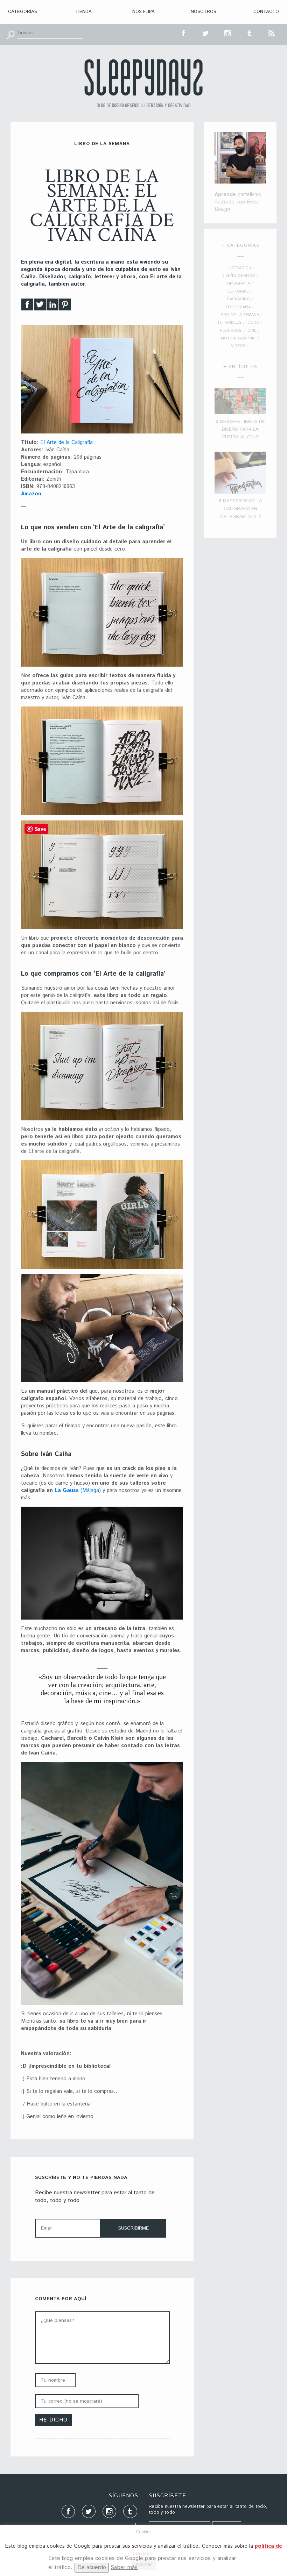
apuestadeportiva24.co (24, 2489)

...

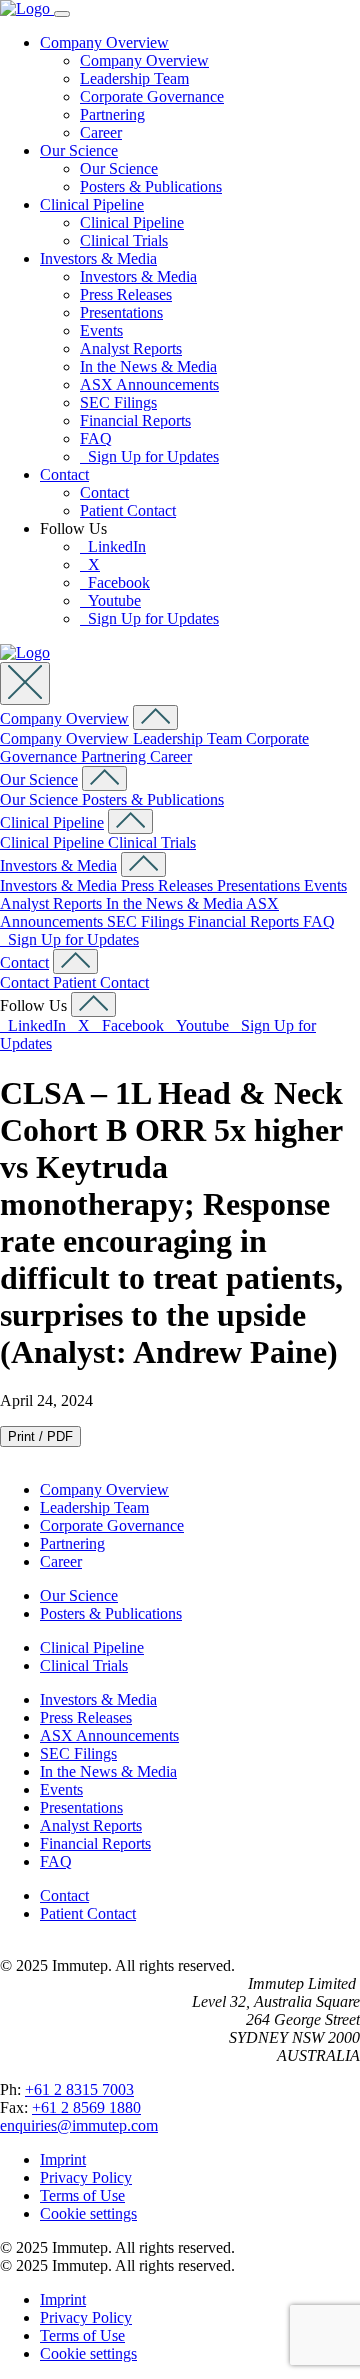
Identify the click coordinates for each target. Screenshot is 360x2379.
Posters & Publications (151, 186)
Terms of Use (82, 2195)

...

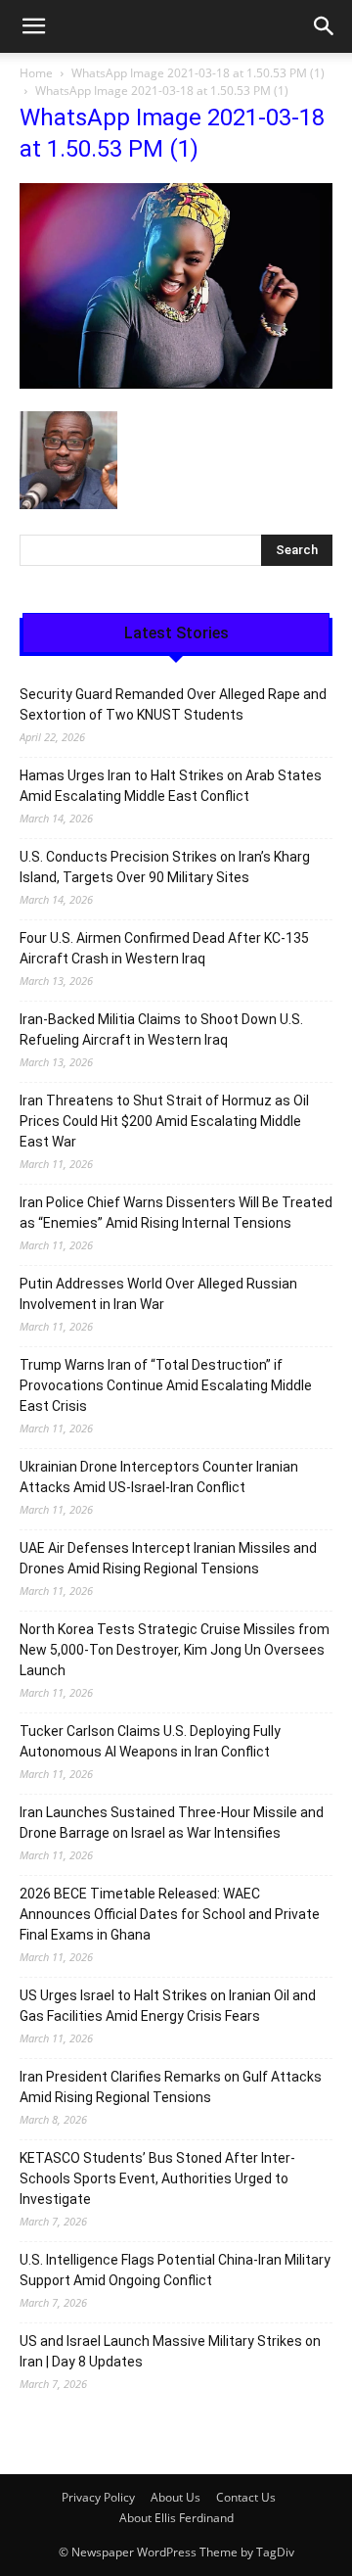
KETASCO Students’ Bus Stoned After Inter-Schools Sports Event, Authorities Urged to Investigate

▸ **INSTRUCTIONS FOR THE TASK**
All that should be written out is the stretch of lines above between the one holding "Identify the click" and the one holding "Terms of Use (82, 2195)", inclusive, exactly as given.

▸ **FINISHED EXERCISE**
Identify the click coordinates for each target. Screenshot is 360x2379.
Posters & Publications (151, 186)
Terms of Use (82, 2195)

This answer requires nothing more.